William studied dentistry as an apprentice to Dr. Kidder of Lawrence for three years. He then entered Harvard University School of Dentistry, graduating with the degree of D.M.D. in 1873, at the age of 21 years. A member of the faculty referred to Rollins as "one of the brightest men who has ever been graduated from the Dental School at Harvard."

In his workshop, Rollins developed a number of pioneering instruments for dentistry and improved on existing ones.

==Radiation protection==
John Trowbridge, Professor of Physics at Harvard University, wrote, "No one appears to have had the experience of Dr. Rollins in exhausting X-ray tubes to the point of greatest efficiency". Rollins was one of the earliest pioneers to understand the possible dangers of X-rays.

Following a radiation-induced injury to his hand, Rollins developed new X-ray technology and techniques to reduce patient exposure to radiation. Such developments include the introduction of leaded X-ray tube casings, the use of collimators, and the invention of high-voltage tubes. In 1901, he suggested practitioners and patients wear leaded glasses and a radiopaque shield to cover the parts of the patient's body that were not being X-rayed.
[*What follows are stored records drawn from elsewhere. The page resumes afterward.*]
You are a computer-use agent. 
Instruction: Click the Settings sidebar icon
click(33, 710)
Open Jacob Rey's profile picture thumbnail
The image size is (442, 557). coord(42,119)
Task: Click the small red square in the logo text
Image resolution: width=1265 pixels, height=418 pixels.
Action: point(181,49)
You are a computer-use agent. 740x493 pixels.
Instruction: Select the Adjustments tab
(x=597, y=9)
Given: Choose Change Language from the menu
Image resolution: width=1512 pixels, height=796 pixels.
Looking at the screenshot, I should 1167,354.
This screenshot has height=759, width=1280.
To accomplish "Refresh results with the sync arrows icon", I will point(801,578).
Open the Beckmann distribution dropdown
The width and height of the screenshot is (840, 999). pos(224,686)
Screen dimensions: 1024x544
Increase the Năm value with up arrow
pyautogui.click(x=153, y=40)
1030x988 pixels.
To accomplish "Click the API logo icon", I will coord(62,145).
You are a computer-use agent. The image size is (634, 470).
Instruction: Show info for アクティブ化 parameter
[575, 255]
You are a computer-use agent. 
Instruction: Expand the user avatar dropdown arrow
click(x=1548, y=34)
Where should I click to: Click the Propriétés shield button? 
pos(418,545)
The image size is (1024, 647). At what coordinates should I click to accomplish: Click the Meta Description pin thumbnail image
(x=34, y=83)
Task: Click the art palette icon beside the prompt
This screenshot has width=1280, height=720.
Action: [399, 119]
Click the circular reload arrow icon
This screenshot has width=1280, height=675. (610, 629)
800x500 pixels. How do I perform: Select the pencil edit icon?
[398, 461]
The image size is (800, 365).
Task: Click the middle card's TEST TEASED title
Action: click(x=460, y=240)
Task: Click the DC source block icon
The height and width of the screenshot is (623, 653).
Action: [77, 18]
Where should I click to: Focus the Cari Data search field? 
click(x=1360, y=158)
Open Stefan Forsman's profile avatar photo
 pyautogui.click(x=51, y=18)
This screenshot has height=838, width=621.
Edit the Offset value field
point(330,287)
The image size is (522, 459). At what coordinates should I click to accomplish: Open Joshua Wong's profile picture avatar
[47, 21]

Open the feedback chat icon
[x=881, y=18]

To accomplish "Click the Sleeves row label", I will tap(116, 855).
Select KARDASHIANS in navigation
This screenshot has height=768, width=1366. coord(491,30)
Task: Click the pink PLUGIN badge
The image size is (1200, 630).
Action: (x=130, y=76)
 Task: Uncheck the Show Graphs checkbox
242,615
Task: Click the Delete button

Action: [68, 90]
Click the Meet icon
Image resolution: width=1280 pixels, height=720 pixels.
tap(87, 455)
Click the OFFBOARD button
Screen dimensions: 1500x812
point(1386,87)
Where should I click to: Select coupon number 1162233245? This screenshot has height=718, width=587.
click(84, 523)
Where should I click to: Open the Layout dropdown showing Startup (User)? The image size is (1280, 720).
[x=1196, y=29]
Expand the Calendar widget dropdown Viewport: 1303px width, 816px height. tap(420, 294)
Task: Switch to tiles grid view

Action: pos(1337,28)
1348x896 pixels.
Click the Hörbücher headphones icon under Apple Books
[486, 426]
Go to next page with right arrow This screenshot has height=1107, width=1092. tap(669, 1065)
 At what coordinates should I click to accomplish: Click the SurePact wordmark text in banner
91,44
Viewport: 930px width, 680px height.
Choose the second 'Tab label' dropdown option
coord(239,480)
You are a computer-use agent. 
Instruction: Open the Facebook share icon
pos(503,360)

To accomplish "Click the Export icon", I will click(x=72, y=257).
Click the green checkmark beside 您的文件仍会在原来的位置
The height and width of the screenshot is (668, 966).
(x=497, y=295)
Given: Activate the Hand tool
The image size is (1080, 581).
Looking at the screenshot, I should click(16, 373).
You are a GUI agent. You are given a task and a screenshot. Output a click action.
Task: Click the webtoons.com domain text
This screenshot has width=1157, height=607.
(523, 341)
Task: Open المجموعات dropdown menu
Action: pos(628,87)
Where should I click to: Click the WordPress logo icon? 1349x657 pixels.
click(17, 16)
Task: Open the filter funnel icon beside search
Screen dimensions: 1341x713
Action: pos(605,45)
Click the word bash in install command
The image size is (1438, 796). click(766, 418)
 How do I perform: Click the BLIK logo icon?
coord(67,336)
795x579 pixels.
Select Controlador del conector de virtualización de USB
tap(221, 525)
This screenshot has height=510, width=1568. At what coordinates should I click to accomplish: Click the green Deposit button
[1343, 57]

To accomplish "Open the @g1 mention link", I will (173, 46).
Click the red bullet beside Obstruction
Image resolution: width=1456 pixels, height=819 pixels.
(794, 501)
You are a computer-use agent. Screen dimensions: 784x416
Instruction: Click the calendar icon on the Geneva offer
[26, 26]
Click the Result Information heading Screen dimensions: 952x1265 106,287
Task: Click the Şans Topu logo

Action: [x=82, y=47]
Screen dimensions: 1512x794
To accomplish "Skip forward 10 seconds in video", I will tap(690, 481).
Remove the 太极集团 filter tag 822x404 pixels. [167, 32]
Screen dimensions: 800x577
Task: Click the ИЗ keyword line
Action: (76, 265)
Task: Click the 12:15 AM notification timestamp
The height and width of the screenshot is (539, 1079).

In 1902 Rollins wrote, almost despairingly, that his warnings about the dangers involved in careless use of X-rays were not being heeded by industry or by his colleagues. By this time Rollins had proven that X-rays could kill animals, cause a pregnant guinea pig to abort, and kill a fetus. He also stressed that "animals vary in susceptibility to the external action of X-light" and warned that these differences should be considered when patients were treated by means of X-rays.

Rollins' findings eventually became standard practice, and he has been dubbed the "father of radiation protection". He was a member of the Radiological Society of North America, and its first treasurer.

==Publications and patents==
William Rollins published no dental articles after 1903. However, the Index of Periodical Literature contains 79 references to his articles dating from 1874. These articles were published in 5 British and 24 American dental magazines, Of the latter, only one; Dental Digest, is still in existence.

Rollins decided not to patent any of his inventions and therefore was not spurred by ideas of monetary gain from his work. What Rollins did desire deeply, but did not receive, was a proper recognition of his work. It could have been, that his disregard for patents and his extreme humility resulted in a form of professional ostracism.

Although he published about three hundred papers on various medical and dental subjects, he never appeared at meetings and never personally presented a single paper to an audience. Furthering his extreme humility, Rollins would often not even sign his work, and would simply leave a simple drawing of two birds over a mountain.

Rollins was described by an historian of the American Academy of the History of Dentistry, Dr. A. Porter S. Sweet, as:

"Undoubtedly the greatest genius the dental professtion has ever known...He gave more to the dental, medical radiologic scientific world than any other practitioner of our profession. Yet no dentist has received so little recognition for his contributions."

==Personal life==
William Rollins was born in Charlestown, Massachusetts, on June 19, 1852. He lived in Lawrence, Massachusetts for the greater part of his youth. He died in 1929.